Models performance and evaluation

In this research, we have used a suite of evaluation metrics to evaluate the predictive models’ performance. The accuracy (mean cross-validation “k-fold” accuracy, Fig. 3), Index Balanced Accuracy (IBA), Geometric Mean Score (GMS), Precision, Sensitivity, Specificity, F1-score, and Area Under the Curve (AUC) are used in this research. In addition, we have employed a set of formulas during the three main phases of framework performance evaluation [Supplementary file: S7.1S7.7].

Machine learning predictions explainability with SHAP

Model explainability refers to how a human can consistently predict the model results37. In the machine learning domain, the higher the explainability of a certain model, the better it is for someone to understand and comprehend the predictions that have been made. We utilized the SHAP37 for the purpose that each SHAP value represents how much such a particular feature (independent feature) contributes to the outcomes of a specific event (predicted case). Thus, our contribution is that the SHAP is a useful machine learning explainable method that provides health clinical information systems guidance through the use of the explainable artificial intelligence (xAI) approach such as (SHAP) to make a clinical sense of the prediction of outperforming classifier.

Conclusion and future work

Our study represents the potential of machine learning to predict the Length of Stay of ICU cancer-based hospitalization in particular lung cancer patients efficiently. We have evaluated suitable class balancing methods to deal with the imbalanced class problem, primarily challenging to the predictive modeling task because of the severely skewed class distribution in clinical health records data (clinical EHR). To the best of our knowledge, the presented LOS research framework is the first to be used for lung cancer hospitalization and predicting lung cancer patients’ future days in ICU hospitalizations. The framework provides a practical framework to be exploited by clinical oncologists, hospital bed managers, and healthcare givers as a robust predictive and explainable artificial intelligence tool for lung cancer patients in ICU settings. The Random Forest ensemble classifier has proven itself robust in different feature selection procedures (RFE or clinical significance) among the examined machine learning methods, features selection, and class balancing techniques.
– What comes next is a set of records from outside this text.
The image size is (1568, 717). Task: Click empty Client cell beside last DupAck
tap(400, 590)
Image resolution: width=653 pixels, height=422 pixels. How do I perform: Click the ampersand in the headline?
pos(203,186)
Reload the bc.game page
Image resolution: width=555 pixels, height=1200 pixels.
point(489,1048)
Furthermore, the class balancing with Over-sampling such as ADASYN and SMOTE achieved the most outstanding AUC and G.Mean results, followed by the over/and under-sampling methods. However, Under-sampling methods did not achieve reliable results in terms of the AUC and D.mean metrics. Finally, the Random forest and the outstanding class balancing methods are explained to non-artificial intelligence experts using the SHAP machine learning explainable method.